I’m able to receive messages, but transmitting doesn’t work. I would expect that bringing down the device using sudo ip link set can0 down
and bringing it back up sudo ip link set can0 up type can bitrate 100000
would clear the state? Unfortunately it doesn’t. However it appears that the network buffers do get cleared, because I can then run cansend can0 123#1234 (without any traffic on the bus) 10 more times before seeing a write: No buffer space available message.
Other than bringing down the driver using modprobe -d mttcan and bringing it back up (which works) how would I recover from this?
I’m using the devkit. The output of cat /etc/nv_tegra_release comes back with # R34 (release), REVISION: 0.1, GCID: 29955323, BOARD: t186ref, EABI: aarch64, DATE: Tue Mar 15 08:13:50 UTC 2022
The test above is done by connecting an external device through a CAN transceiver.
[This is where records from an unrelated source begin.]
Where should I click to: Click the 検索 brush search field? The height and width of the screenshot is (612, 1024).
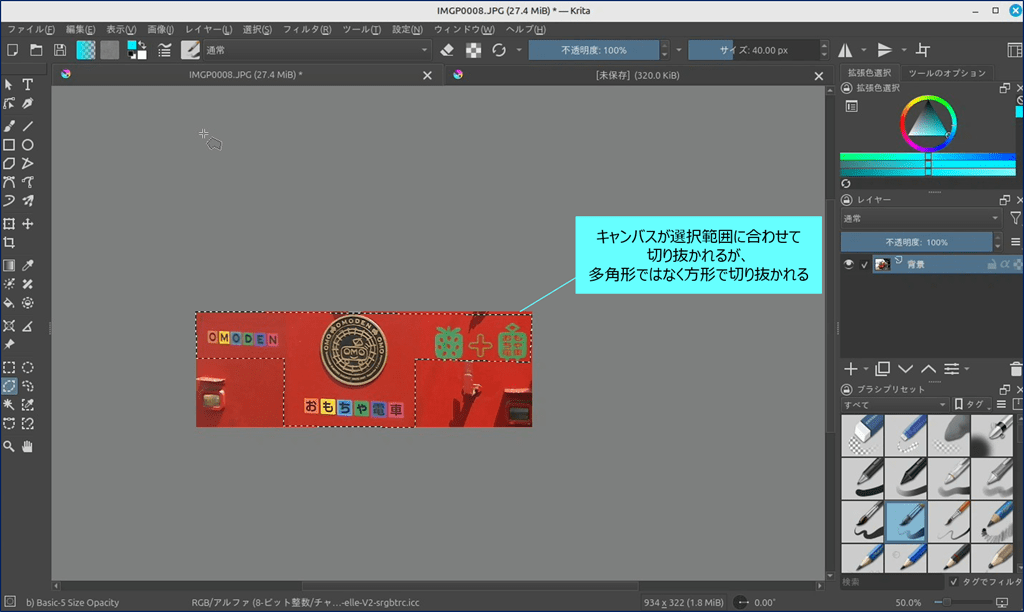tap(890, 581)
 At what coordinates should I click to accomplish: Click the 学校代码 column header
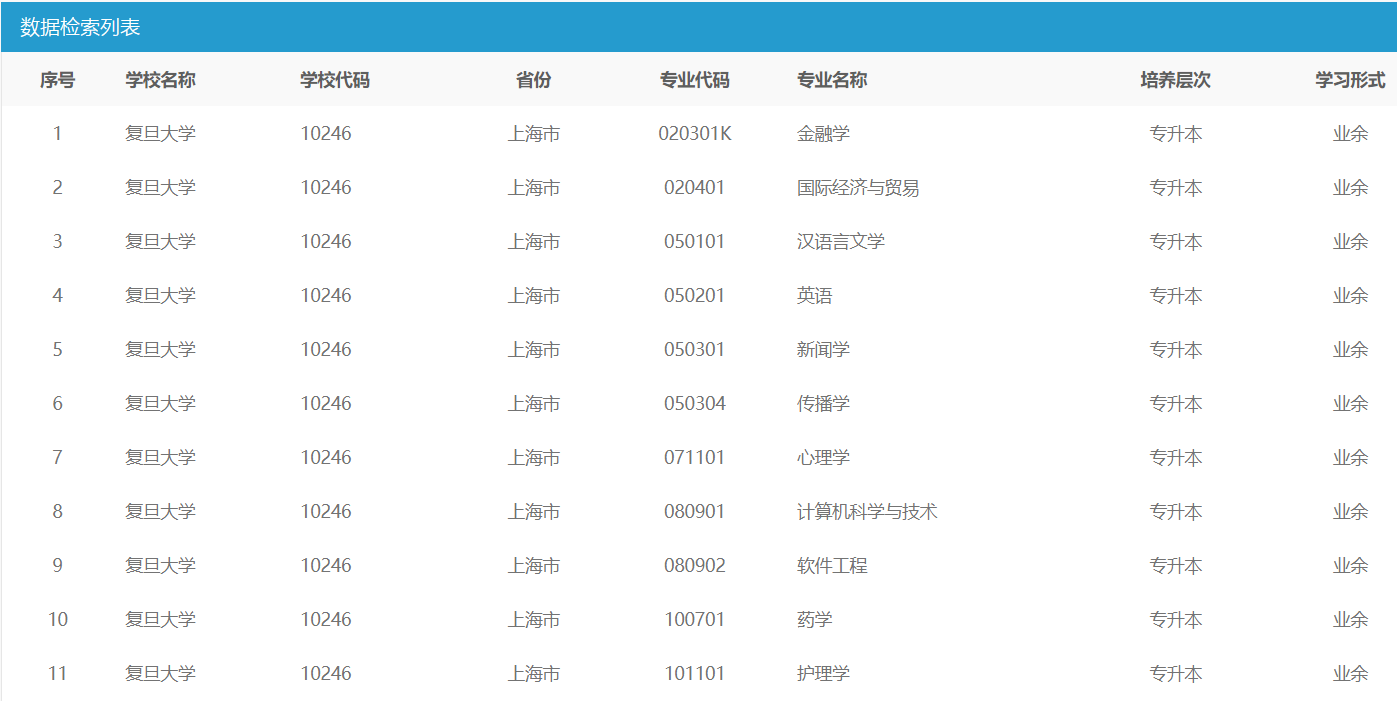[335, 80]
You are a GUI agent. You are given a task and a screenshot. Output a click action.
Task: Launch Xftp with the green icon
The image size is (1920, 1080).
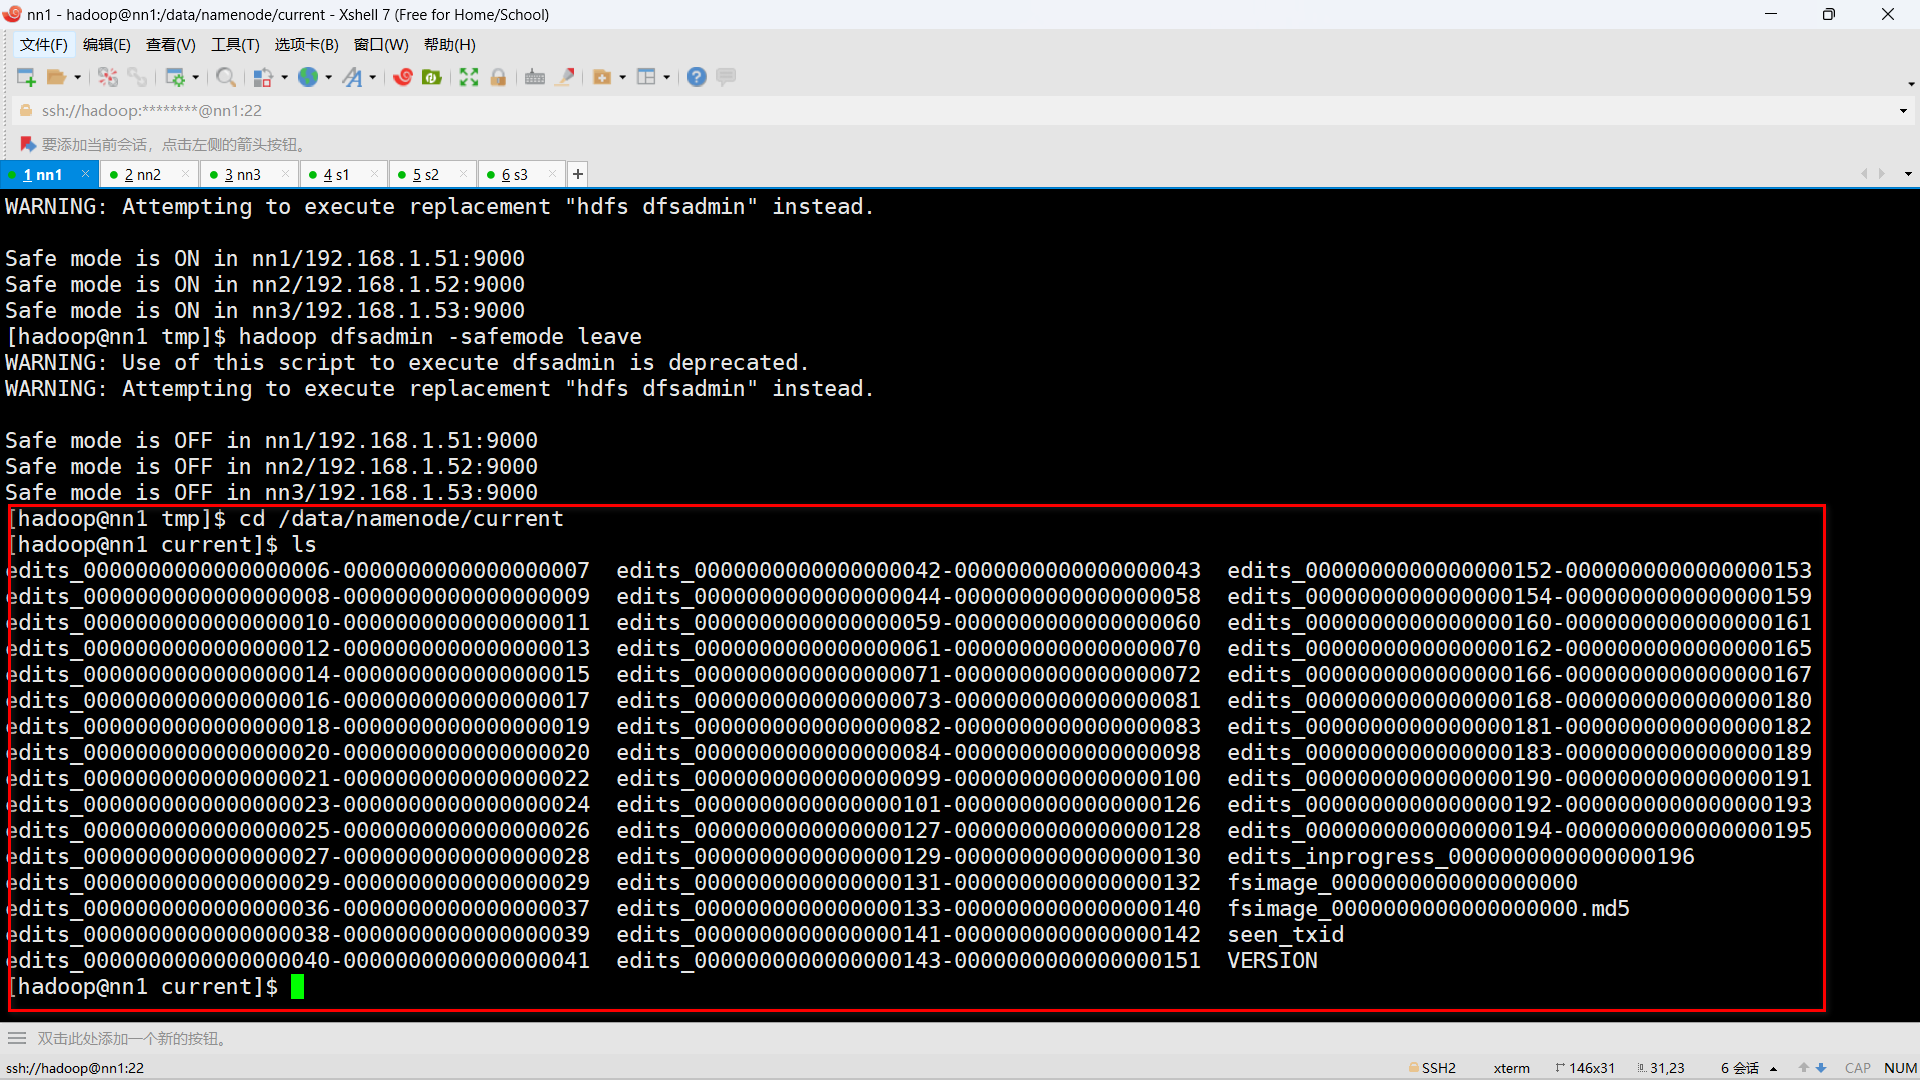432,77
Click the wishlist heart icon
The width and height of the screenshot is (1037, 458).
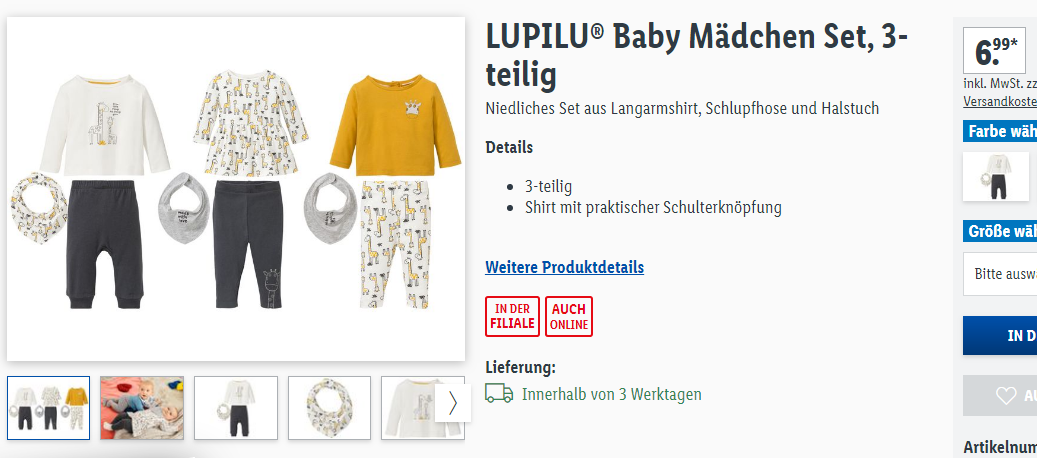pyautogui.click(x=1006, y=396)
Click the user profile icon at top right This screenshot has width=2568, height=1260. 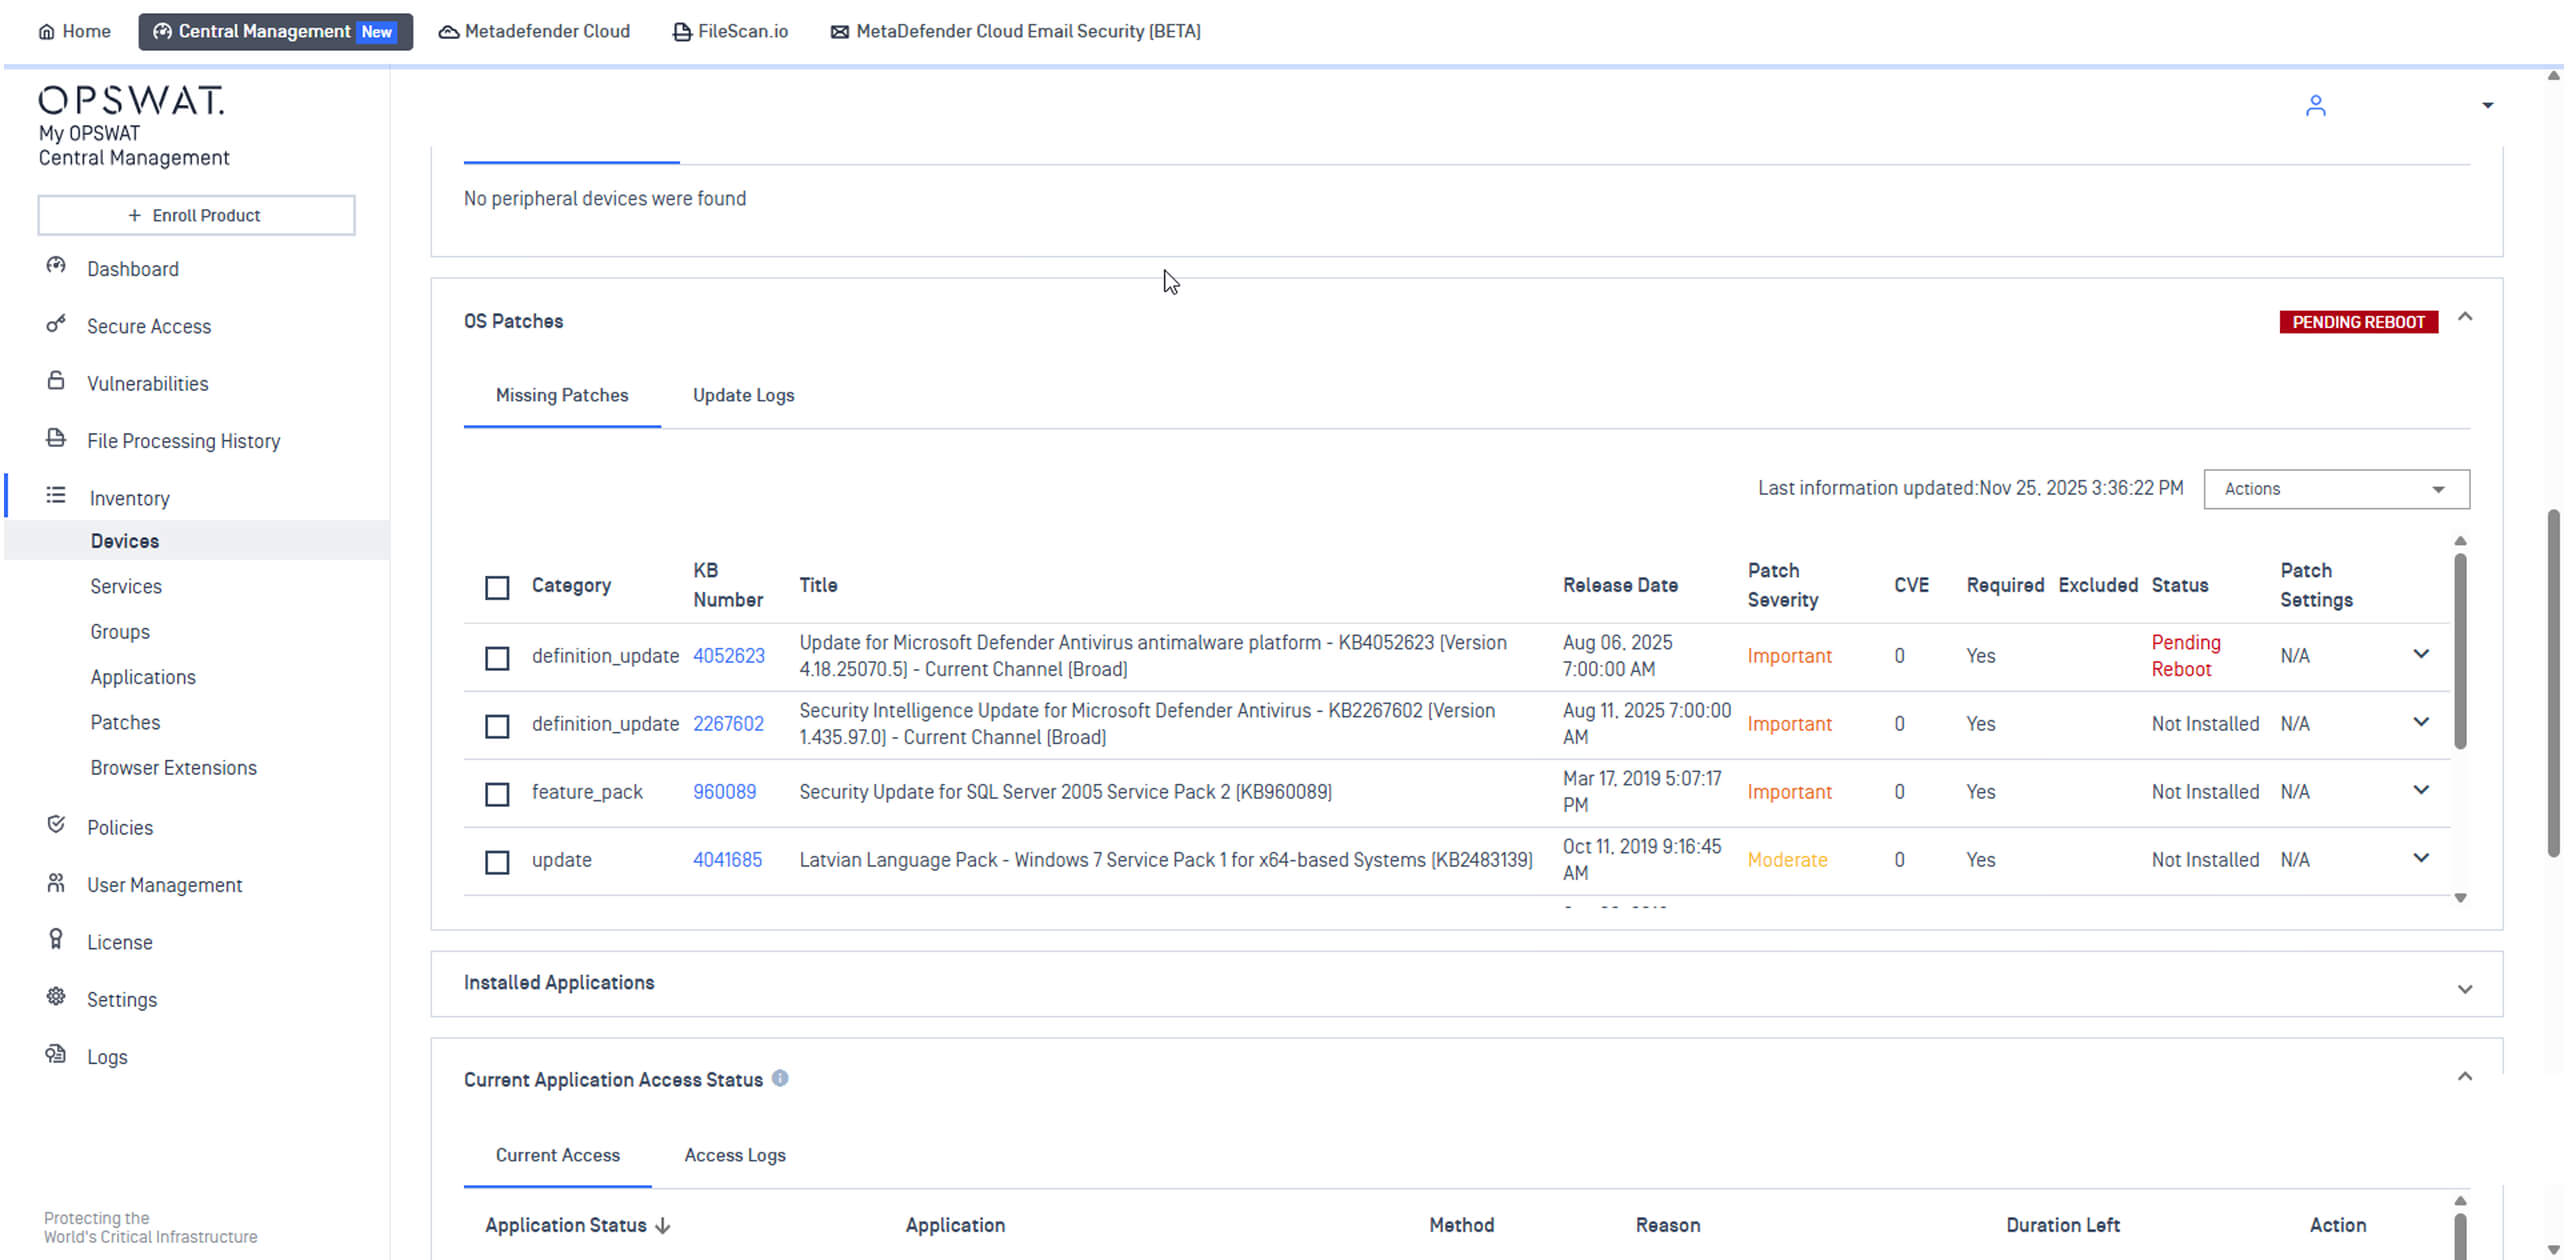pyautogui.click(x=2315, y=106)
I’m not sure how I would mimic this test using loopback mode, as I would need to change the bitrate and test for the case where one device was set to the new bitrate, while the other was still at the original bitrate, or vice versa (we need to be able to recover from that failure mode once all devices are on the same bitrate, which is where the original issue comes in).
I’ve upgraded to 35.3.1 and this is still an issue.
Again, not sure how a loopback would catch this failure mode, as this is testing bus with two nodes, node A and node B, where node B is unresponsive and not ACKing node A’s messages, causing node A’s transmit error counter to go up. When node B goes back on the bus, node A’s transmit errors should start going down.